Ela parecia um anjo, um anjo da morte. Não estava viva, contudo, tampouco
aparentava estar completamente morta. Seus doces olhos agora tinham uma
aparência demoníaca que pareciam enxergar-lhe a alma.
Um
séquito de jovens acompanhavam Olga, algumas em estágio de decomposição mais
avançado que o das outras. Antes que Augusto pudesse dizer alguma coisa, Olga
tomou a palavra.
—
Ah! Por que me abandonaste, Augusto? Quando me deu um anel e seu coração disse
que estaria sempre comigo. Mas tu me abandonaste para morrer sozinha.
—
Nunca! Amei-te até o findar de sua vida! Amo-te agora também!
—
Mentira! És um grande mentiroso! Pensas que não vejo o horror em seu olhos ao
mirar-me?
—
Como todo ser vivente, o meu horror é à morte! Nunca a ti! Eu não sei o que lhe
fiz, ou qual seria o meu pecado mortal! No entanto, diante de ti e de nosso
Senhor — disse segurando o crucifixo que trazia no peito, presente de Olga para
protege-lo, a despeito de sua pouca fé — eu peço perdão pelo mal que,
porventura, eu tenha lhe causado.
—
Palavras vazias de significado são o que saem de sua boca enganadora! Mas hoje
receberás o castigo que merece!
—
Já que és acusadora, juíza e executora, poderia ao menos saber quais são os
crimes tão hediondos que dizes que cometi?
Olga
ponderou por um momento, mas assentiu. Apesar do coração ferido, ainda sentia
amor por Augusto.
—
Tua cobiça fora maior que o amor que dizia ter por mim. Deixou-me sozinha para
morrer para ir atrás das incalculáveis riquezas que lhe prometeram. Eu nunca
lhe pedi riquezas, meu amante embusteiro.
—
Não me tome por um embuste, Olga. Tudo o que fiz foi pensando em ti!
—
Em mim? Quando me traíste também foi pensando em mim? Minha morte fora
dolorosa. Sucumbi de tristeza, enferma e solitária.
—
Sempre fui fiel a ti! Se algo diferente lhe foi dito, afirmo com veemência que
estavas cercada de Iagos[1]!
—
Já basta de suas mentiras!
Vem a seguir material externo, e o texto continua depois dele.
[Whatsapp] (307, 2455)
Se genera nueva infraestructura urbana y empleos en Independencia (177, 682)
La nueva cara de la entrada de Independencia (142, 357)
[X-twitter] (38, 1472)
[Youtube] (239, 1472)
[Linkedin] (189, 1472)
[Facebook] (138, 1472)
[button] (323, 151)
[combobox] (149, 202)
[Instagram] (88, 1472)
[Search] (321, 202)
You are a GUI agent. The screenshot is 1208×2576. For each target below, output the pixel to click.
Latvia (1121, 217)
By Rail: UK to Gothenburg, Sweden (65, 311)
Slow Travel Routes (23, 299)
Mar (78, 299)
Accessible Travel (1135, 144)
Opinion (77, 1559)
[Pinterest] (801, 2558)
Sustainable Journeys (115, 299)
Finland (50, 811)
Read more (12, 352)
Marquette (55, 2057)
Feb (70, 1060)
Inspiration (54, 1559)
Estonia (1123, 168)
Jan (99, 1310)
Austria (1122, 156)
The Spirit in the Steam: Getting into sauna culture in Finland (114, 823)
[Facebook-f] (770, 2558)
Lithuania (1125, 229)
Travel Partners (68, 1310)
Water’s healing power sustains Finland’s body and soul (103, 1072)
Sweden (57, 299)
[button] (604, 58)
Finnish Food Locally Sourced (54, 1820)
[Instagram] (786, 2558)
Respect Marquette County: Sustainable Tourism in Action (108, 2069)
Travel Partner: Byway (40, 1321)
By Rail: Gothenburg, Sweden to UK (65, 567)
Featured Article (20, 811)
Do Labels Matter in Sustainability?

Eis que chegou a hora de nos unirmos na morte!
—
Se assim deseja, assim será!
Augusto
resignou-se, aceitaria o que fosse lhe acontecer sem protestar. Olga
aproximou-se e acariciou o rosto dele com suas mãos, ou o que restara delas. Os
lábios frios dela tocaram os dele. O último beijo que ele não pôde lhe dar em
vida. Esse era um beijo da morte. Augusto sentiu a vida esvair-se de seu corpo
aos poucos. As mulheres que acompanhavam começaram a beijá-lo também. Seu
pescoço, ombros, braços, ele sentia as garras da morte em cada beijo.
Quando
o corpo de Augusto jazia sem vida no chão, Olga e suas aliadas sumiram na
escuridão. Fora encontrado por seus companheiros de saques, quando estes deram
por falta dele. Ninguém soube explicar o que levara o homem ao óbito. Uma
porção de lendas surgiram acerca de sua morte misteriosa.
Para
honrá-lo, seus amigos lhe fizeram um sepultamento digno, sua sepultura foi ao
lado da de Olga. “Enfim juntos, na vida e
na morte”.
Aqueles
que ousavam entrar no cemitério à noite diziam ver uma mulher de branco chorar
no sepulcro de Augusto.
[1]
Iago é personagem de ‘Otelo’, famosa obra de William Shakespeare. Iago induz
Otelo a pensar que sua esposa Desdêmona havia lhe traído.